Okapi-Pack

Centre For Interactive Systems Research
City University
London EC1V 0BH

"Okapi-Pack" Introduction.

Okapi-Pack is a complete implementation of the Okapi system. It is available from the Centre For Interactive Systems Research (CISR) from under the BSD license .

The distributed system requires around 100 Mbytes of disc . There are two versions of Okapi-pack: for Solaris and Linux. A version for Solaris is designed to run on a Sun Sparc station with a minimum of 16 MBytes of memory running Solaris 2.5/2.6. A version for Linux runs on Red Hat Linux 6.0/6.1.

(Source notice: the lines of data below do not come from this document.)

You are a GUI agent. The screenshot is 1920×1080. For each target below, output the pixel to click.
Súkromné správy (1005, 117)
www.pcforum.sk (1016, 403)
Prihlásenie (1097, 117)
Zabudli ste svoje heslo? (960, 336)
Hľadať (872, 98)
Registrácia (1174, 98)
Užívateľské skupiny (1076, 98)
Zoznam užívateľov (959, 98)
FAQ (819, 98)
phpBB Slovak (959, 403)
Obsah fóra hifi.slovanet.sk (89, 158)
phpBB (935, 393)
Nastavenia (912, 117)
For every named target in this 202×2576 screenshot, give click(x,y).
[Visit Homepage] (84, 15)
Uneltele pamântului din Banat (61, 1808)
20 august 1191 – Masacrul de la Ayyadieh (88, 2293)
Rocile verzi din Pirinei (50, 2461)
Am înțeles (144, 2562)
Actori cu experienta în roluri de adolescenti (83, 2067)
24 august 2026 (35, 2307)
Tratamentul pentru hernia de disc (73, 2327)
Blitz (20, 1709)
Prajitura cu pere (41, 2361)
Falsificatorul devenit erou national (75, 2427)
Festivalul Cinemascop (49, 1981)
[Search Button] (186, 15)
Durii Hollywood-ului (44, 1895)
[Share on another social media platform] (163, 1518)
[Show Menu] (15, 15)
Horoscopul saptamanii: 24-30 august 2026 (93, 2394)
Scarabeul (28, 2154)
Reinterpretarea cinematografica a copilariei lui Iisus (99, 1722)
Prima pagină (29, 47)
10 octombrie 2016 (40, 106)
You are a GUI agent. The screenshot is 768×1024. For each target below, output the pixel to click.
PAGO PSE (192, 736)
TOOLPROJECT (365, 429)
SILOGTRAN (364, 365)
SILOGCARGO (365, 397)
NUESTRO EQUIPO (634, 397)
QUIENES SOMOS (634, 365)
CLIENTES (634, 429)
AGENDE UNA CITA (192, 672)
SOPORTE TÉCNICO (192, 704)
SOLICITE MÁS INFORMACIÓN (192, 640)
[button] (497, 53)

The graphical user interfaces provided are written in a combination of C/C++ and Tcl/Tk . All binaries were compiled with gcc V2.7 . The GUIs have been tested with Tcl-7.4 / Tk-4.0 and Tcl-7.6 / Tk-4.2 .

The package comprises:

1. Indexing Software.

Software to enable users to create and index Okapi type databases. Included is a graphical user interface, indexer, to provide a basic introduction to the process. indexer, allows the creation and indexing of both text and abstracting and indexing (ai) databases. Although the interface will only deal with databases that can be accommodated in one disc volume, the programs called by the application are capable of creating and indexing larger databases that may extend over several volumes. These programs are documented in Appendix E and Appendix F.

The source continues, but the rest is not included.